A federal mandate for paid sick leave will be a major campaign topic in the 2016 elections, with a test vote in the Senate last week revealing support for the popular measure among vulnerable Republicans.

Fifteen Senate Republicans cast a nonbinding vote for an amendment to the GOP budget that expressed support for federal paid sick leave. In total, 61 senators voted for the measure offered by Sen. Patty Murray, D-Wash., more than the 60 required to overcome a filibuster.

In the vote, several swing-state Republicans endorsed at least the broad idea of a policy championed by President Obama in his State of the Union address and favored by Democrats, revealing an area in which Democrats have the side of popular opinion.

"We're not worked up over it, but it's disappointing that it got much that support, especially from Republicans," said Jack Mozloom, a representative for the National Federation of Independent Business.

There's no chance that Congress will pass sick leave legislation anytime soon, Mozloom said, but "we expect that it will be a campaign issue in '16."

The Republicans voting for the measure include Ron Johnson of Wisconsin and Pat Toomey of Pennsylvania, two generally conservative senators who face re-election in states that are at best purple, if not outright blue.

Mandating that companies pay their employees for days they are sick is a broadly popular policy.
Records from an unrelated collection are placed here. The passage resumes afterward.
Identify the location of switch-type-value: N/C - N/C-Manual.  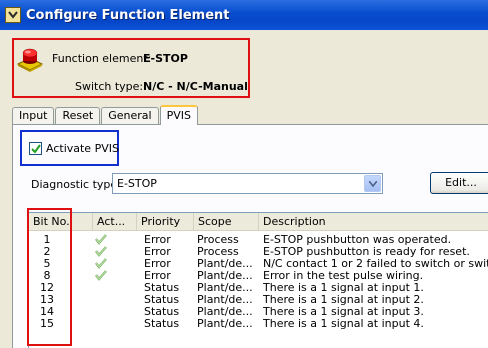
(196, 86).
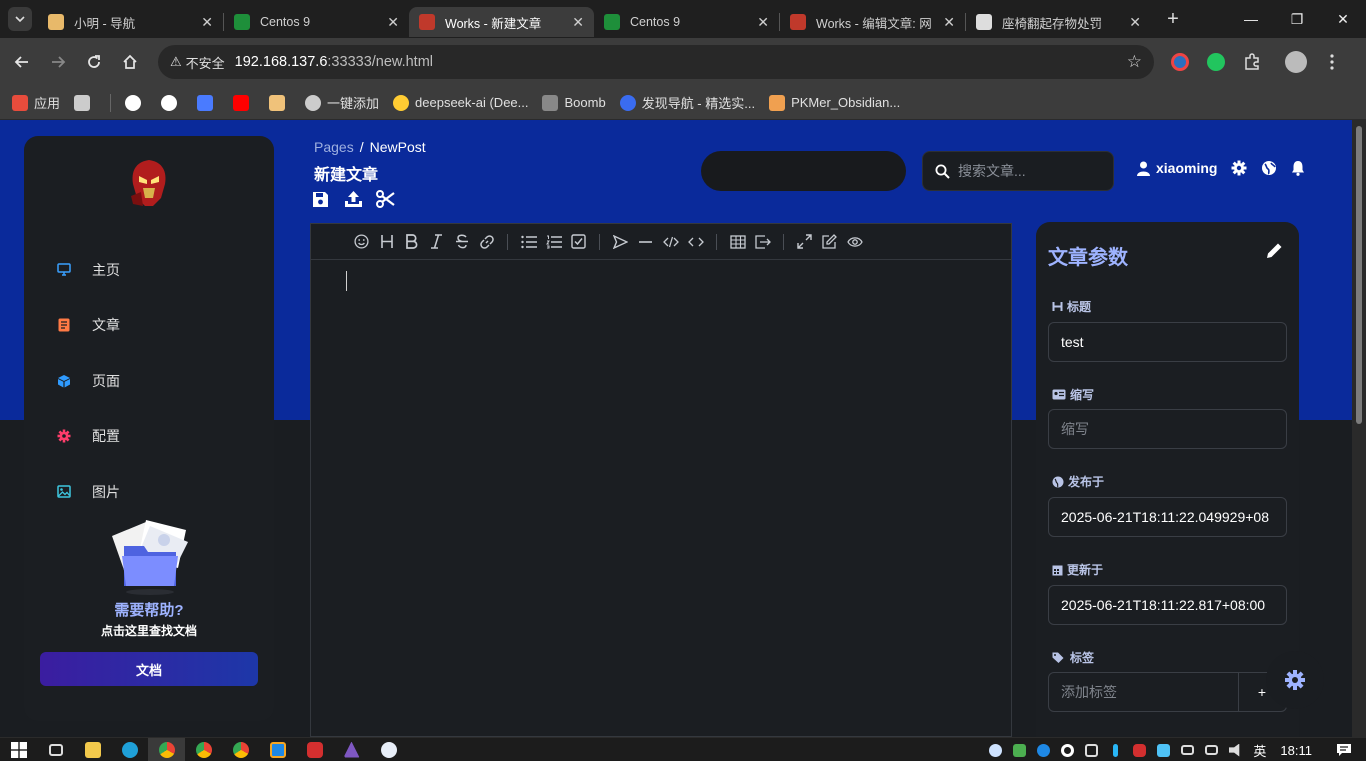 Image resolution: width=1366 pixels, height=761 pixels. What do you see at coordinates (554, 242) in the screenshot?
I see `ordered-list-button` at bounding box center [554, 242].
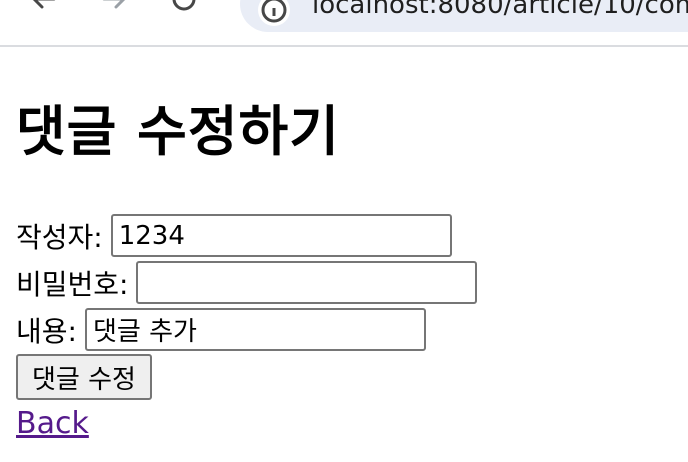 Image resolution: width=688 pixels, height=462 pixels. I want to click on page-title: 댓글 수정하기, so click(178, 132).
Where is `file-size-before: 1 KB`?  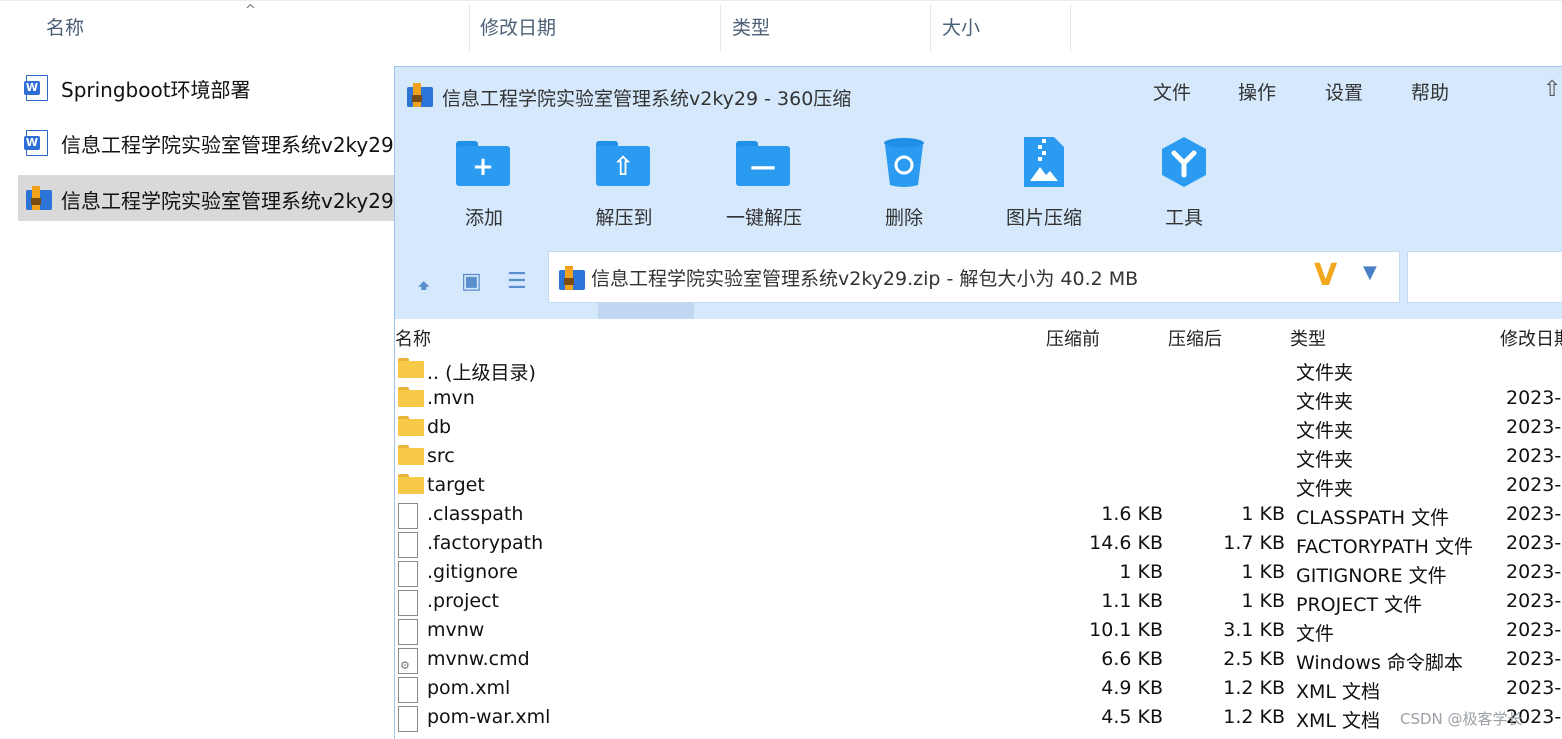 file-size-before: 1 KB is located at coordinates (1141, 572).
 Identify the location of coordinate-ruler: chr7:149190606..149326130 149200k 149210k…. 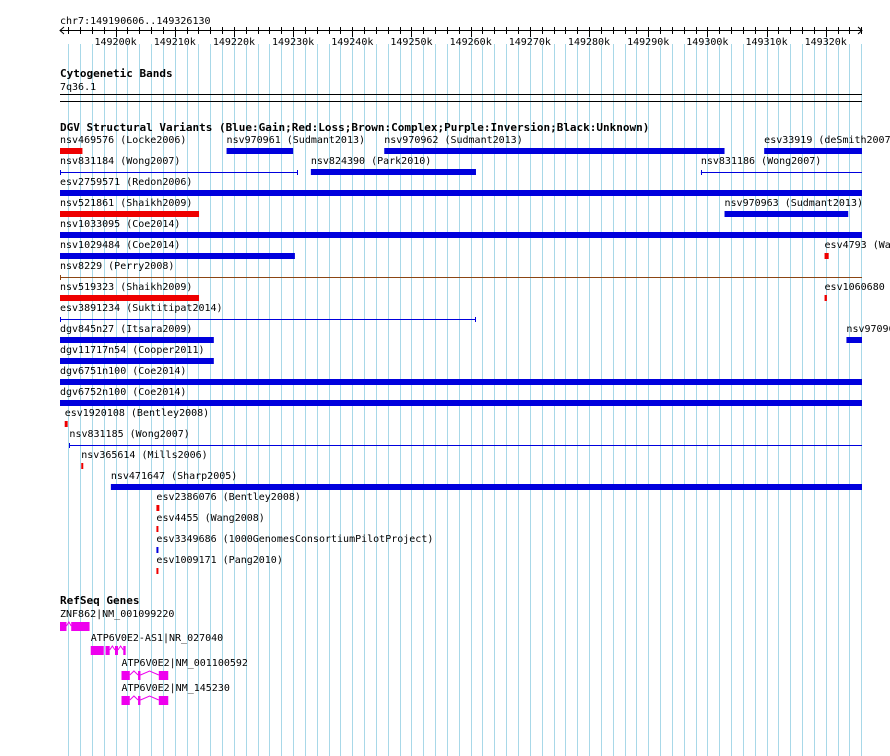
(461, 32).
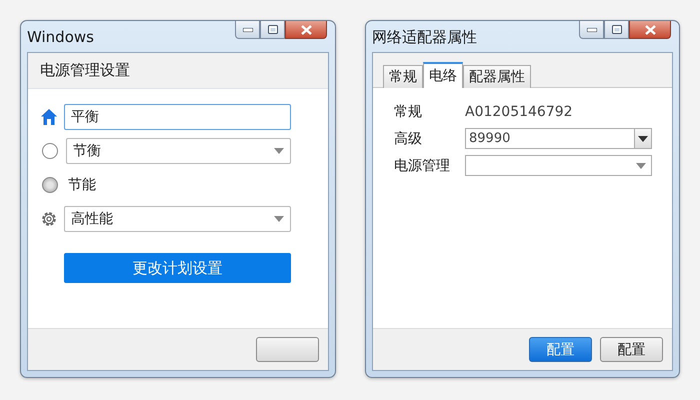 This screenshot has width=700, height=400. What do you see at coordinates (520, 112) in the screenshot?
I see `field-value: A01205146792` at bounding box center [520, 112].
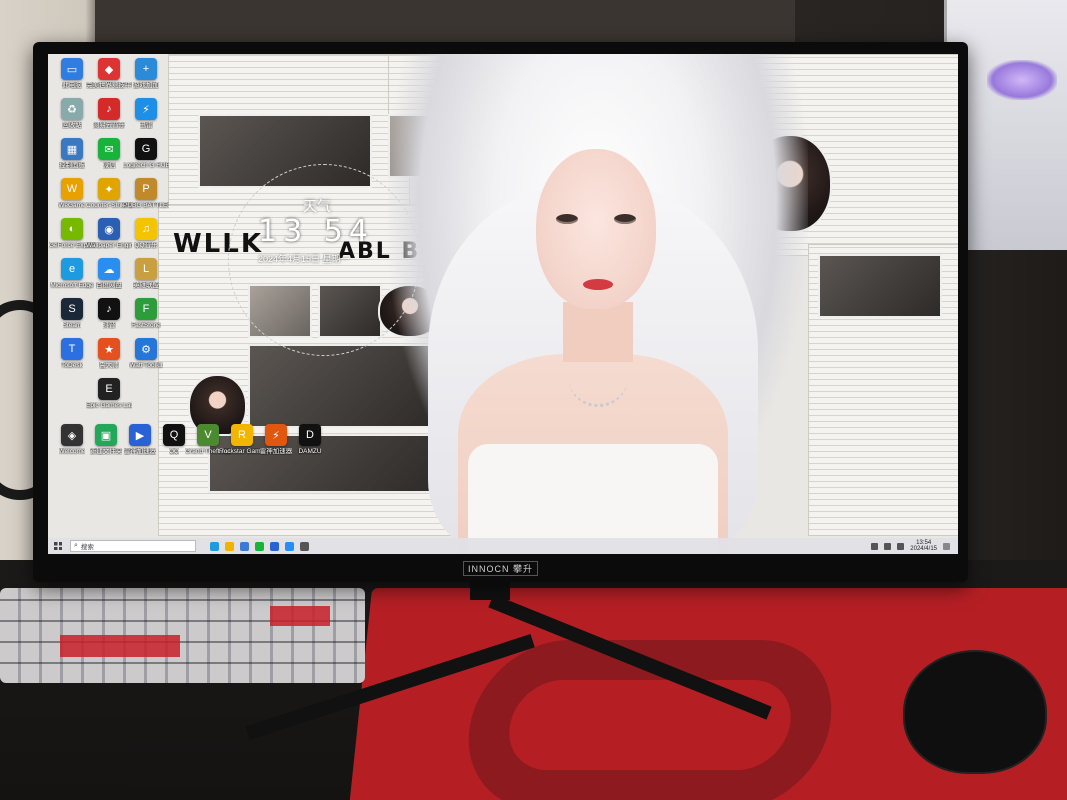 The height and width of the screenshot is (800, 1067). What do you see at coordinates (875, 546) in the screenshot?
I see `network-icon` at bounding box center [875, 546].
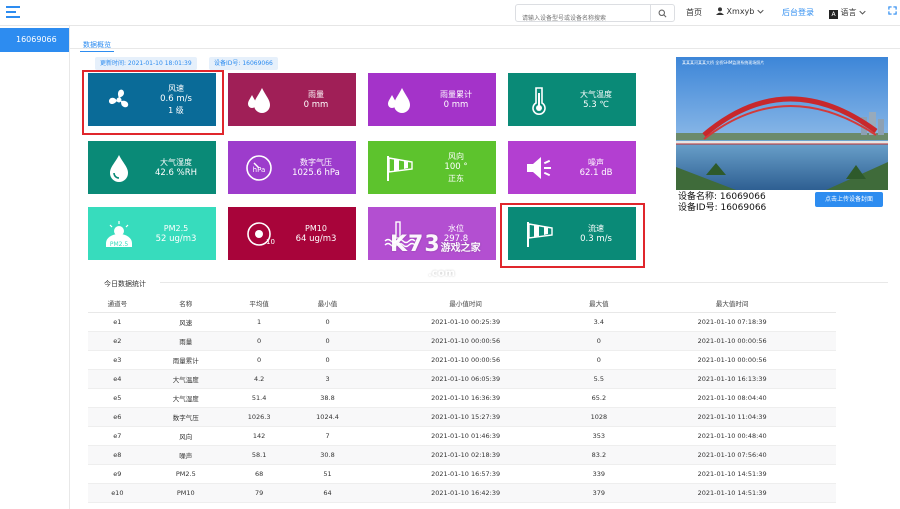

A January YouGov/Huffington Post survey found that 70 percent of U.S. adults favored the policy.

In January, ahead of his State of the Union address, Obama endorsed Democratic legislation that would require businesses with more than 15 employees to allow their employees to accrue one hour of sick time for every 30 hours worked.

That policy is favored by liberals and labor unions, who point out that the U.S. is among the few developed nations not to mandate some kind of paid sick leave.

More than one in three workers does not receive paid sick leave, according to the Bureau of Labor Statistics, including 22 percent of full-time employees. Only a quarter of part-time workers get paid sick leave.

The amendment adopted by the Senate last week does not specify the terms of the paid sick leave.

Johnson's office did not respond to a request for comment Wednesday. Toomey has backed a bill, introduced by Sen. Mike Lee, R-Utah, that would allow employees to trade overtime hours for paid time off, something that is not permitted under current law.

Allowing employees to accrue paid sick leave based on the amount of overtime worked has the support of the National Federation of Independent Business, Mozloom said.

But the organization opposes a paid sick leave mandate based on normal hours worked, on the grounds that small businesses couldn't "absorb" the costs. Many small businesses employ few enough workers that paying for one to be out for an extended period of time would require the business to hire a temp or reduce its output.